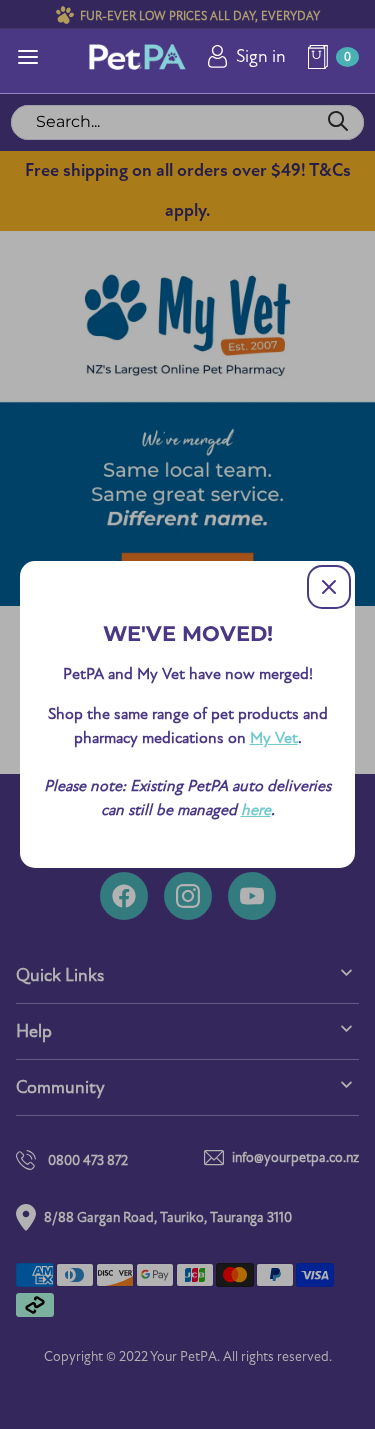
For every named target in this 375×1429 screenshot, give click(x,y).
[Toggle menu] (28, 56)
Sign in (261, 56)
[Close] (329, 587)
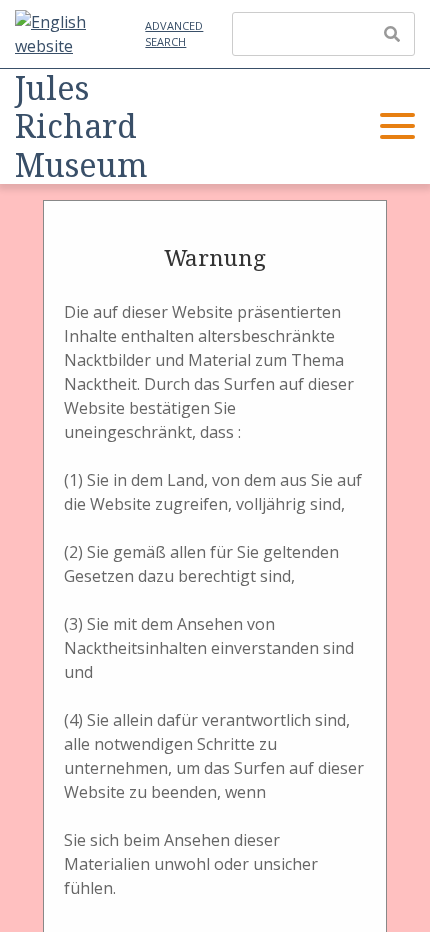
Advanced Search (174, 34)
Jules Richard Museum (81, 126)
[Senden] (392, 34)
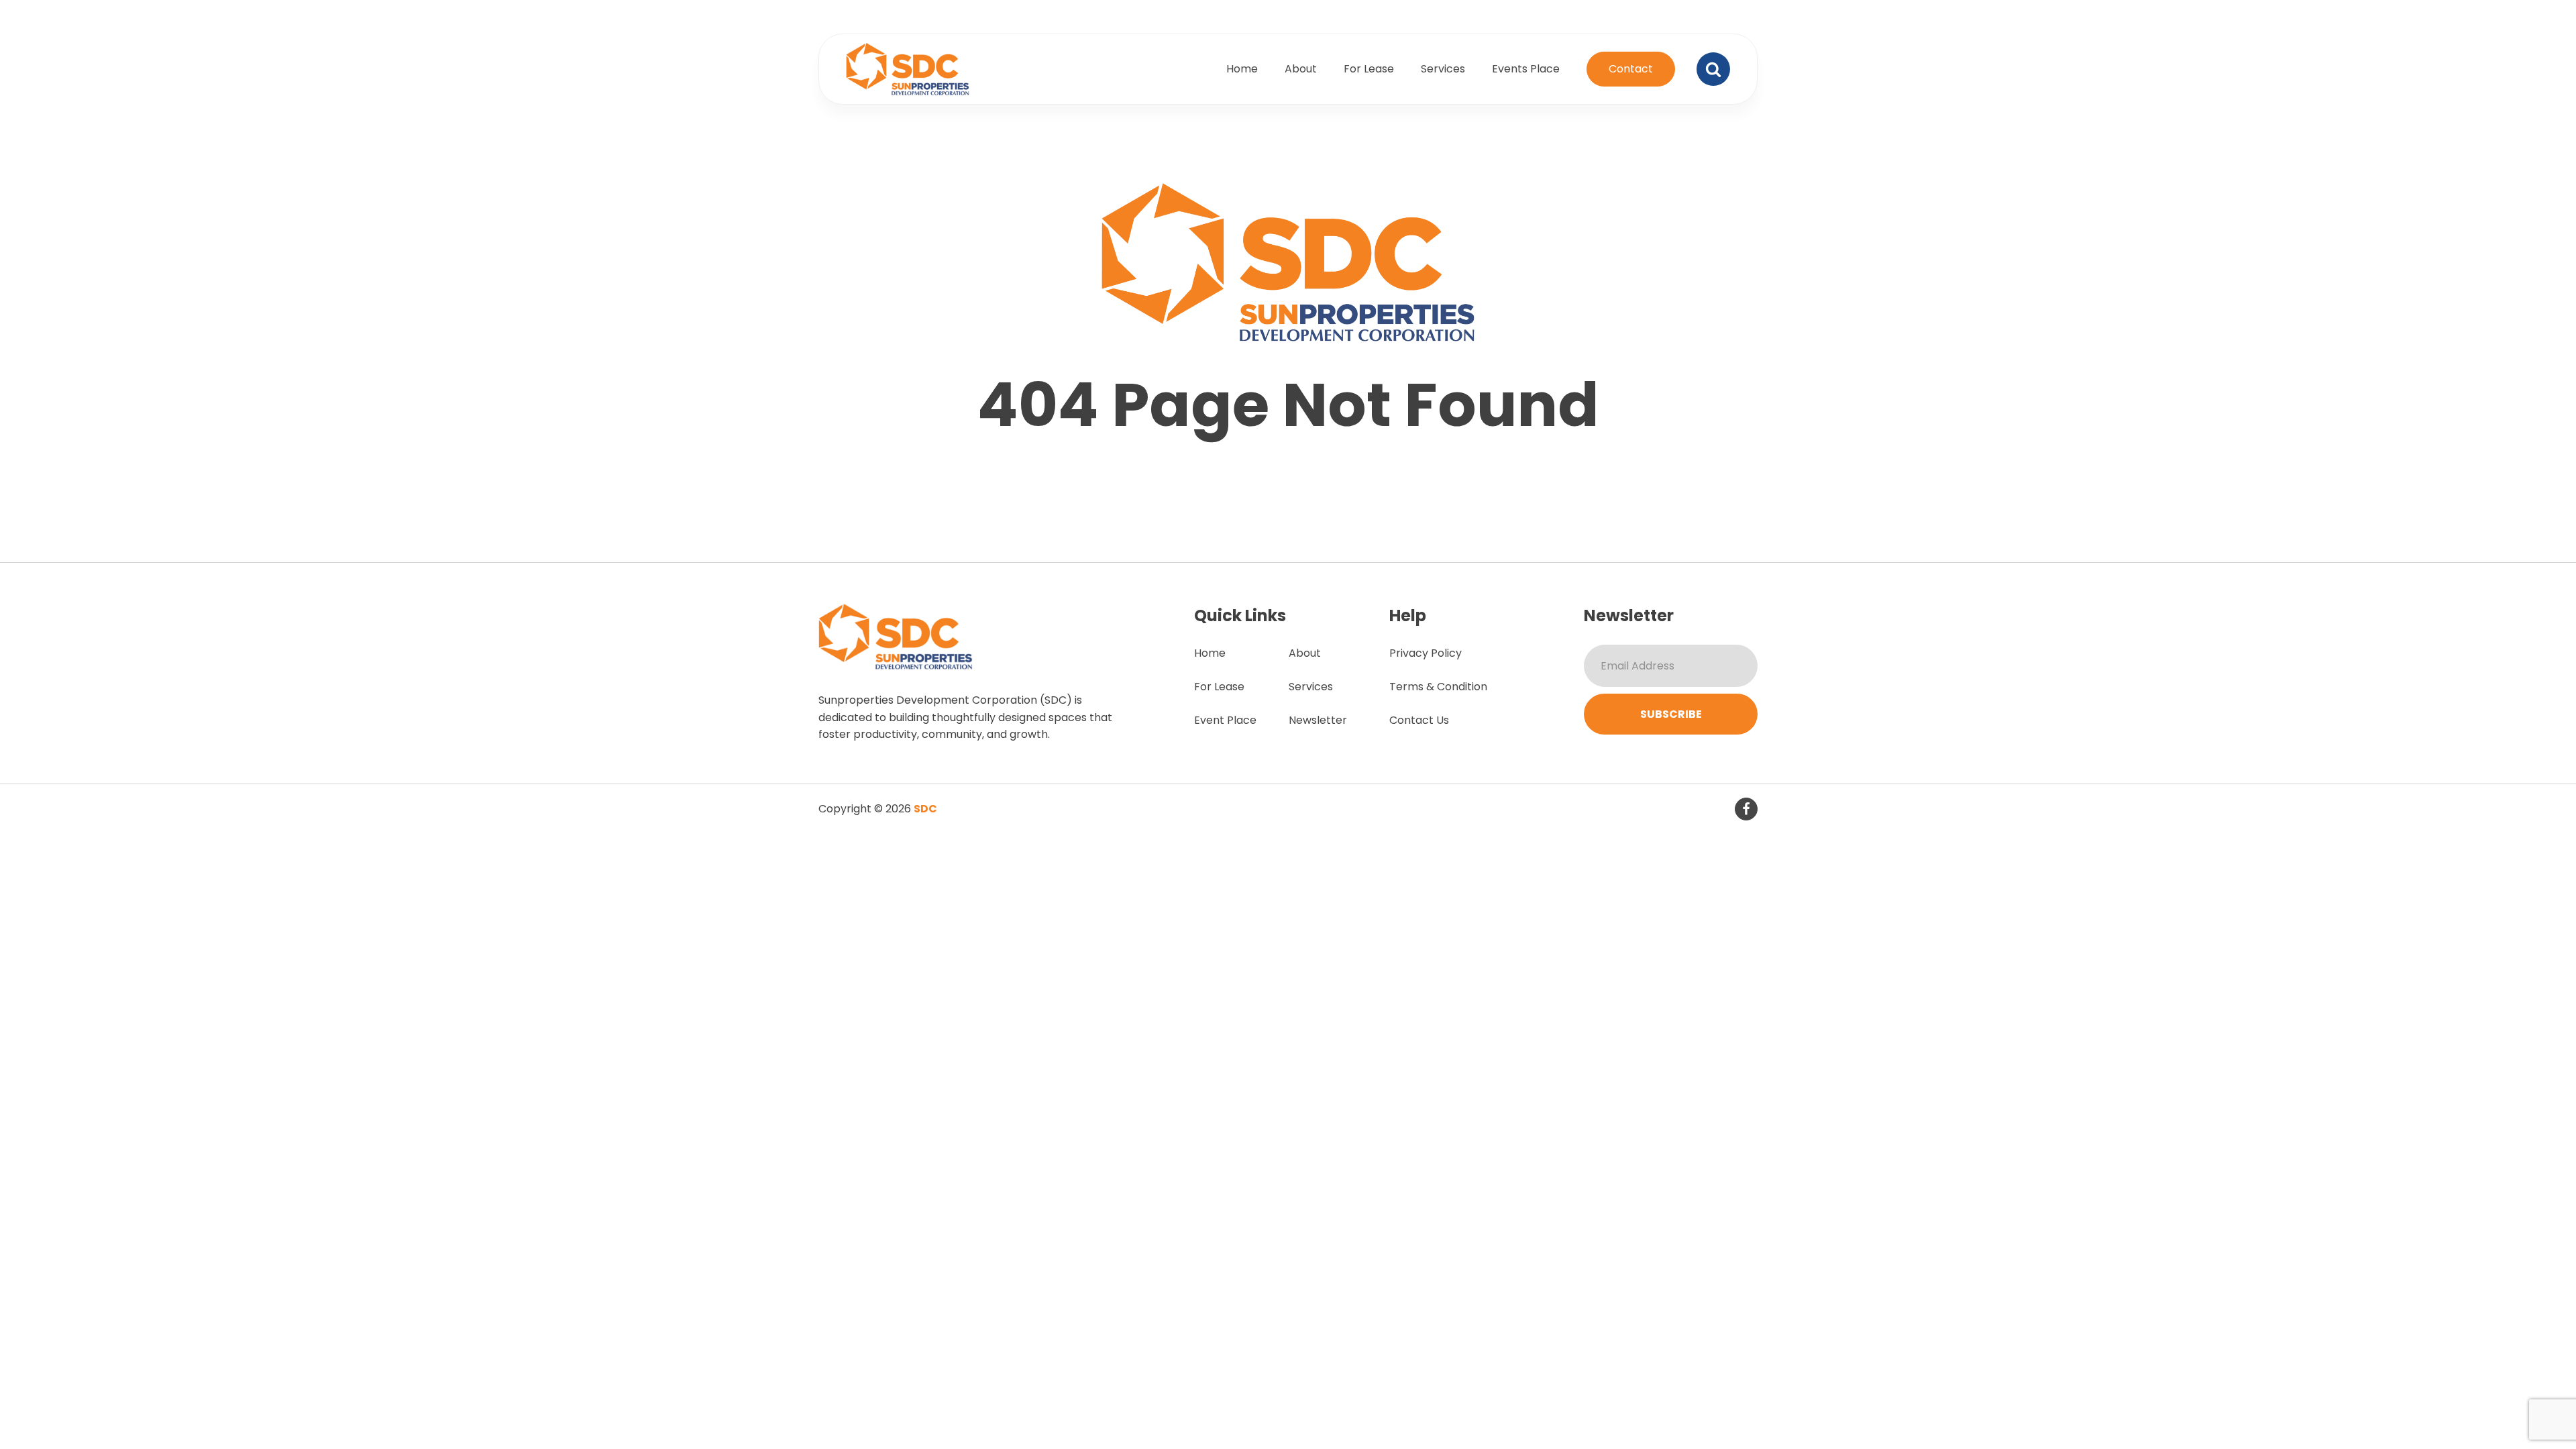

*EXERCISE*.
Set the listing above down again exactly, leaving pictures out.

*SOLUTION*.
For every named target in this 375×1429 screenshot, give click(x,y).
[Toggle menu] (28, 56)
Sign in (261, 56)
[Close] (329, 587)
Advanced Search (174, 34)
Jules Richard Museum (81, 126)
[Senden] (392, 34)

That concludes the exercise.